New Creation Conversations Episode 047 - Dr. Felicia Wu Song on How Our "Restless Devices" Shape our Loves and Imagination, and How to Live Faithfully in a Technologically Saturated Age

January 26, 2022 Scott Daniels Season 1 Episode 47
New Creation Conversations
New Creation Conversations Episode 047 - Dr. Felicia Wu Song on How Our "Restless Devices" Shape our Loves and Imagination, and How to Live Faithfully in a Technologically Saturated Age
Show Notes

Welcome to episode forty-seven of New Creation Conversations. In today’s conversation I am honored to be joined by Dr. Felicia Wu Song, Professor of Sociology at Westmont College, and the author of the brand new, and very important book, Restless Devices: Recovering Personhood, Presence, and Place in the Digital Age (published by IVP Academic). Dr. Song is a cultural sociologist who studies the place of digital technologies in contemporary life. Felicia is an alum of Yale University. She has a Master’s Degree from Northwestern University and a Ph.D. in Sociology from the University of Virginia (where she had the privilege of studying with James Davison Hunter). Her research is oriented around the rapidly evolving digital technology industry and how the adoption of social media and digital devices fundamentally alters the landscapes of family, community, and organizational life.

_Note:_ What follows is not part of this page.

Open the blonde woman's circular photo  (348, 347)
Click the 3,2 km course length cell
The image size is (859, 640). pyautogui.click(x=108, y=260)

 Our conversation centers around the new book: Restless Devices. In her book, Dr. Song explores how our contemporary digital habits shape our loves and our imaginations of what it means to be human. This book brings sociology and theology together, arguing that both are needed for understanding how to live wisely in a digitally saturated society. During this recent season of disruption, I have been deeply thankful for many aspects of our technological age and the unique ways it can connect people. For example, I’m thankful through new technologies to get to bring these weekly conversations to you. However, as Dr. Song and I will discuss, I also share deep concerns about what these technologies are doing to me – and to us. Media forms are not neutral. As Marshall McLuhan famously observed, “The medium is the message.” So, what are our technologies doing to us? How can we use and control them without feeling used and controlled by them? Those are the kinds of questions Felicia helps us wrestle with.